我正在尝试编写一个用于管理超级计算机上的作业的脚本。细节并不重要,但关键是脚本tail -f
一旦出现就会启动到文件。现在这将永远运行,但我想在检测到作业完成后彻底停止它并退出脚本。
不幸的是我被困住了。我尝试了多种解决方案,但它们都没有退出脚本,即使在检测到作业退出后它仍然继续运行。下面的版本似乎是最合乎逻辑的版本,但这个版本也将永远运行。
我应该如何解决这个问题?我对 bash 很熟悉,但还不是很高级。
#!/bin/bash
# get the path to the job script, print help if not passed
jobscr="$1"
[[ -z "$jobscr" ]] && echo "Usage: submit-and-follow [script to submit]" && exit -2
# submit job via SLURM (the job secluder), and get the
# job ID (4-5-digit number) from it's output, exit if failed
jobmsg=$(sbatch "$jobscr")
ret=$?
echo "$jobmsg"
if [ ! $ret -eq 0 ]; then exit $ret; fi
jobid=$(echo "$jobmsg" | cut -d " " -f 4)

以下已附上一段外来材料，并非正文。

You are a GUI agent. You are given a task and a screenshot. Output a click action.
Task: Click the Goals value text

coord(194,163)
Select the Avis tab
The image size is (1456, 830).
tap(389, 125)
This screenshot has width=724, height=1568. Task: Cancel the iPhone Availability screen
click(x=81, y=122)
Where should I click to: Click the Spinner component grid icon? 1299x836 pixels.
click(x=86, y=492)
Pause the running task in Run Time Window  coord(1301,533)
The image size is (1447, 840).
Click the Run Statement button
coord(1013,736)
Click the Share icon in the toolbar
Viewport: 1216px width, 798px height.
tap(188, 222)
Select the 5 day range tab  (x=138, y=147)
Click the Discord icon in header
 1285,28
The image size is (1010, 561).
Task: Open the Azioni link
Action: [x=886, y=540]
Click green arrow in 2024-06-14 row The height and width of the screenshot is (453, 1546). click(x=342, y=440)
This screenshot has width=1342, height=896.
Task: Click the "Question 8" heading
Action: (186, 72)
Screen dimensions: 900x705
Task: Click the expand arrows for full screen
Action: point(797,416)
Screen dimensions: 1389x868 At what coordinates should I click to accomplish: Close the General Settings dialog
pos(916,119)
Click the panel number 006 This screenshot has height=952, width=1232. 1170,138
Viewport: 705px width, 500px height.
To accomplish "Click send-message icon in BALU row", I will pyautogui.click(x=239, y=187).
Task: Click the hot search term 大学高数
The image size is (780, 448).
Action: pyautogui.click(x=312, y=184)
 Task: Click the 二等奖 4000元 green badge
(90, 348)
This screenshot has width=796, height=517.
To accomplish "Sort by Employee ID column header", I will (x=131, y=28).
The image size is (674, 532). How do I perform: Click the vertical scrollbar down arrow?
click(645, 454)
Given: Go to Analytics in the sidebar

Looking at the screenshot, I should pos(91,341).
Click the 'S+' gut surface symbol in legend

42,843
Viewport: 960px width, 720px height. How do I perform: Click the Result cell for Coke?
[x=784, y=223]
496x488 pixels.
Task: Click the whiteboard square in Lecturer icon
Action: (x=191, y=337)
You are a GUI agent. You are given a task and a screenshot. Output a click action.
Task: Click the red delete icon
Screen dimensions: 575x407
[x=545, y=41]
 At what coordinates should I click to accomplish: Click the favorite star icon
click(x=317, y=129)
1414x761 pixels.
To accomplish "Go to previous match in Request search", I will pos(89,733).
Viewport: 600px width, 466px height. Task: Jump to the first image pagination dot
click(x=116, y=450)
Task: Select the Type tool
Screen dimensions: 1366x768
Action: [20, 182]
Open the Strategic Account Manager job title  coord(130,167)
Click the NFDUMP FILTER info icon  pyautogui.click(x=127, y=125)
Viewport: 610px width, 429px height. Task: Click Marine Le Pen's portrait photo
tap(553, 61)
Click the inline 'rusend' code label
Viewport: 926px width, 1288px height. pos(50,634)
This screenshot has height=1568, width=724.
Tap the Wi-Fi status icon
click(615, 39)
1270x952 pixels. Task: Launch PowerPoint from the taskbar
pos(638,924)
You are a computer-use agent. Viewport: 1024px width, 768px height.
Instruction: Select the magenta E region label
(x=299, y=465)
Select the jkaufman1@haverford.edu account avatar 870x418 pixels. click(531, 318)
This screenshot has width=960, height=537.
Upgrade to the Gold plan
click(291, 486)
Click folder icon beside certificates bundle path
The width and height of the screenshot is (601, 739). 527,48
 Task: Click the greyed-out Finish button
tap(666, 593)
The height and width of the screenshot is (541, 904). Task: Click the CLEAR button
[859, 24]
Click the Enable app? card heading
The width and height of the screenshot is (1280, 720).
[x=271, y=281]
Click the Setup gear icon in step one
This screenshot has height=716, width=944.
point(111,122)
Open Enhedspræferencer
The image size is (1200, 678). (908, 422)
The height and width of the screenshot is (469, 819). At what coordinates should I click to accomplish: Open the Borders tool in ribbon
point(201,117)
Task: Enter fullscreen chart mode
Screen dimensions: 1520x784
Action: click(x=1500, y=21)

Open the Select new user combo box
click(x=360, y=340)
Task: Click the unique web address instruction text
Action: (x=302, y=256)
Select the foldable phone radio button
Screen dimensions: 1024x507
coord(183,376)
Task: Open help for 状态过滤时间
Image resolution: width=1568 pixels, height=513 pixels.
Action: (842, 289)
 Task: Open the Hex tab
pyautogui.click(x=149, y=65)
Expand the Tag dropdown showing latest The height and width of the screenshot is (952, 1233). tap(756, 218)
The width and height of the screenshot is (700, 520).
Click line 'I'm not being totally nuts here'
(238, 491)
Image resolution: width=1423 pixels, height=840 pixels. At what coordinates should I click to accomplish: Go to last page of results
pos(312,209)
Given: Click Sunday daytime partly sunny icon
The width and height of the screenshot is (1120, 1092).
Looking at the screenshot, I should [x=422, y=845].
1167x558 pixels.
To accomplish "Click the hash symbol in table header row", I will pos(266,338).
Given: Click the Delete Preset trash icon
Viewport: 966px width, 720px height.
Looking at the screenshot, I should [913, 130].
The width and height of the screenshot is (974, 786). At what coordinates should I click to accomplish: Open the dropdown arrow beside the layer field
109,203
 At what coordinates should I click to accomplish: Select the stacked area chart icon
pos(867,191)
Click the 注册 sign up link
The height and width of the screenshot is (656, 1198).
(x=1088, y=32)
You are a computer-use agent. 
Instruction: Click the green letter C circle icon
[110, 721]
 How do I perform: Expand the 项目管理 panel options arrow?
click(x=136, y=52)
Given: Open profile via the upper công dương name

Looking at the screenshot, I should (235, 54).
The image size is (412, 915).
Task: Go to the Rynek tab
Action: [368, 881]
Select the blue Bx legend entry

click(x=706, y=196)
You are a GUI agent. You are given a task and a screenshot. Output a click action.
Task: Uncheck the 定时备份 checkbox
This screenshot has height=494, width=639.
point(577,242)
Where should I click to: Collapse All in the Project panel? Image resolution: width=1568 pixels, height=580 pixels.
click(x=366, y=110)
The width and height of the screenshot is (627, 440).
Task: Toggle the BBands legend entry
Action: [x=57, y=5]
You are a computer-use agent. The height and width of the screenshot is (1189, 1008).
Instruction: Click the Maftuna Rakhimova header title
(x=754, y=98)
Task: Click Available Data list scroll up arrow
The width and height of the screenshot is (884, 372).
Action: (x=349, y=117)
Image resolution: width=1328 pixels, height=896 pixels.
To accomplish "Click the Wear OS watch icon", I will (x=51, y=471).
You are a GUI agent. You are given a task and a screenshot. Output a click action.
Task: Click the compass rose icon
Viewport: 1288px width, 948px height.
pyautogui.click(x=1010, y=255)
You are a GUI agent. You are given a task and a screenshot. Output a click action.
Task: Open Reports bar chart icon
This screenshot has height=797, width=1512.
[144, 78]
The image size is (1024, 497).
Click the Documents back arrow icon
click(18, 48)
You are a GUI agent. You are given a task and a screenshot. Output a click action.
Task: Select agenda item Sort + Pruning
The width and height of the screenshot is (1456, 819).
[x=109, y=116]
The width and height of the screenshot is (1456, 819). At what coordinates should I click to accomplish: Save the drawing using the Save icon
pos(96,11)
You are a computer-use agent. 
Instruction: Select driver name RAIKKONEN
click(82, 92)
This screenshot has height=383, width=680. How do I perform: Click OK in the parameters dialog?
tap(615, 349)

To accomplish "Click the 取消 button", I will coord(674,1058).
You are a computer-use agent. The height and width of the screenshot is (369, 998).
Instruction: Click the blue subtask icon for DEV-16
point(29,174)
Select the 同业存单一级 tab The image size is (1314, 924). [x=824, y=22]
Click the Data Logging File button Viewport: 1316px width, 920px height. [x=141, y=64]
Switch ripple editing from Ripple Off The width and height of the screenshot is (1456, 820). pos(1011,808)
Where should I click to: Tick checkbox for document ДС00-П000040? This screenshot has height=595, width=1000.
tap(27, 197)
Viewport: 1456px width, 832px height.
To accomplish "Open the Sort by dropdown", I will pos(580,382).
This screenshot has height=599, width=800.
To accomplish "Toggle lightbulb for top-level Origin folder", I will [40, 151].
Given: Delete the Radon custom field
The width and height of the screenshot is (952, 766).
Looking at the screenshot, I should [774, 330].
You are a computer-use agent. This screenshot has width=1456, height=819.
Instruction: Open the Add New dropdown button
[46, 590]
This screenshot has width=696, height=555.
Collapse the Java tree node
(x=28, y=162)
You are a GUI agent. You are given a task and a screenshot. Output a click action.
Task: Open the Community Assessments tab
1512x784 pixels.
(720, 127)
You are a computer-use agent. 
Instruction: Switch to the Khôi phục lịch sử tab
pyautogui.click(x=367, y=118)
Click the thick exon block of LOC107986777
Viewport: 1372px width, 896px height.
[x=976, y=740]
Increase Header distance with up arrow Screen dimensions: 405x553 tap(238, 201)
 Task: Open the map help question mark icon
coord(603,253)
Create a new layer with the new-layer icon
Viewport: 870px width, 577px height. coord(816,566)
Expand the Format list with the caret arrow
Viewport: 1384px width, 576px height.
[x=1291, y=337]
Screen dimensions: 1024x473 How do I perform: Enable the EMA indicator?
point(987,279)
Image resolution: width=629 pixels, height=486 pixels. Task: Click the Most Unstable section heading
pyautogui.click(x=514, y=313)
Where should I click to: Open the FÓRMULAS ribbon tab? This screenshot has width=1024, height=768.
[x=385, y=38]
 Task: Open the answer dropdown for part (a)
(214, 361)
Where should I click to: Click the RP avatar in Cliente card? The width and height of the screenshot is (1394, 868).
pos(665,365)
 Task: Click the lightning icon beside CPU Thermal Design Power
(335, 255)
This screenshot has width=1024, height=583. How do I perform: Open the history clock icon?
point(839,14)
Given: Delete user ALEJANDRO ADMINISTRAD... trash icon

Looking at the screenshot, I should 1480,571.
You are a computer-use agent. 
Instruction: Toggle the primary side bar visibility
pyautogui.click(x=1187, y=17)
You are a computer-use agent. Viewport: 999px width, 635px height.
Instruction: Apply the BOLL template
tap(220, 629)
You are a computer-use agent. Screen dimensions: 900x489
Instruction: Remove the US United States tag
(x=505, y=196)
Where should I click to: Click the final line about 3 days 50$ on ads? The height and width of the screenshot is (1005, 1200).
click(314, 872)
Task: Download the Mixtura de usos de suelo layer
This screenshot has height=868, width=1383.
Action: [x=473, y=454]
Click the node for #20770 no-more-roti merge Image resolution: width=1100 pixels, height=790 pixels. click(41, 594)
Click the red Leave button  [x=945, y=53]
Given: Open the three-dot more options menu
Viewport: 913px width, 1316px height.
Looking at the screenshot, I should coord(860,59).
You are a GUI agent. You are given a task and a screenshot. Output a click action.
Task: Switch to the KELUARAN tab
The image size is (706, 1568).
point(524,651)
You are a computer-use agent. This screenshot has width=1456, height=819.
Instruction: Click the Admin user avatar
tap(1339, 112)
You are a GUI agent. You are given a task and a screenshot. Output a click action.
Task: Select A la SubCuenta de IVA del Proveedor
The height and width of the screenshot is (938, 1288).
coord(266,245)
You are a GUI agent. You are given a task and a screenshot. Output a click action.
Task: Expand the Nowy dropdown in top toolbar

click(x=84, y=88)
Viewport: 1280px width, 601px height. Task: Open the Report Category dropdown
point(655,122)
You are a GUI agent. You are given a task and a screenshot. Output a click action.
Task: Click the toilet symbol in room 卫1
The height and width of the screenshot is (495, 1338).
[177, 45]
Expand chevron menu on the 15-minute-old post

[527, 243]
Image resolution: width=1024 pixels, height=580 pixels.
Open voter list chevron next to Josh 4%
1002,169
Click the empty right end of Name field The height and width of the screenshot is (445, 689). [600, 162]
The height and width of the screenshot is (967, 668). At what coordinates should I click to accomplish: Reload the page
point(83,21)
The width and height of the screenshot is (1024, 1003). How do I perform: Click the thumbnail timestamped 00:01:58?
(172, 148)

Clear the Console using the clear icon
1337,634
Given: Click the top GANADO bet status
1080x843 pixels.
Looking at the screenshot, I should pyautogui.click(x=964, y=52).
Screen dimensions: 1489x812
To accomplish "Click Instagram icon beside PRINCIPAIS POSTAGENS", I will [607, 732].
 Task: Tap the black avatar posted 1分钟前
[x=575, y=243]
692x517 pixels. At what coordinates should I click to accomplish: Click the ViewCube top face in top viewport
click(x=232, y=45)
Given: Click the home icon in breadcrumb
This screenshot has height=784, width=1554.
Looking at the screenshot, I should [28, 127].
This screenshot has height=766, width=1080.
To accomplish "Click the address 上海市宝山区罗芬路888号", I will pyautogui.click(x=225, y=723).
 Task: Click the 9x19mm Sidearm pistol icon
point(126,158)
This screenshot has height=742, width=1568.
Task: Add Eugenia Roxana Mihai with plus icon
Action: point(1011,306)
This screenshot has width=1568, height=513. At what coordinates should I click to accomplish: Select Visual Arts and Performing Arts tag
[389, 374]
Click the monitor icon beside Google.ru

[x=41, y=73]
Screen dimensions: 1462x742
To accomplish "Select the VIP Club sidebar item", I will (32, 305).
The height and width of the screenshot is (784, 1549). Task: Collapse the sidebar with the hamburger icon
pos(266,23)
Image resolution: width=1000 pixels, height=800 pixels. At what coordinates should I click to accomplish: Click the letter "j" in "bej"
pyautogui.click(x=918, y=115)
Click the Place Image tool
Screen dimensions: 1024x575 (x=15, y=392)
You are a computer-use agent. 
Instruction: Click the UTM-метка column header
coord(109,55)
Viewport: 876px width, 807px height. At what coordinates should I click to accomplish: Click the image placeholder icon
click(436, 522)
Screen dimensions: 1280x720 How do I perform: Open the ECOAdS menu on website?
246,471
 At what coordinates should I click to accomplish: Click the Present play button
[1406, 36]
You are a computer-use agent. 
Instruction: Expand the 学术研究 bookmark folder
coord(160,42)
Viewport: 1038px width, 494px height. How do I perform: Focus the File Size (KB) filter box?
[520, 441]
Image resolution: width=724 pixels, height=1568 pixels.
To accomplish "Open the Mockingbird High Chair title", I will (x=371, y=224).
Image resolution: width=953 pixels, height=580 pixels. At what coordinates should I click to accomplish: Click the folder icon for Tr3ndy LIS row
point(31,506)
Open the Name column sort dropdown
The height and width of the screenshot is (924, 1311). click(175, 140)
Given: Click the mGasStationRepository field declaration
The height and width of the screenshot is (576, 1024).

# get the stdout and stderr file the job is using, we will log them in another
# file while we `tail -f` them (this is neccessary due to a file corruption
# bug in the supercomputer, just assume it makes sense)
outf="$(scontrol show job $jobid | awk -F= '/StdOut=/{print $2}')"
errf="$(scontrol show job $jobid | awk -F= '/StdErr=/{print $2}')"
logf="${outf}.bkp"
# wait for job to start
echo "### Waiting for job $jobid to start..."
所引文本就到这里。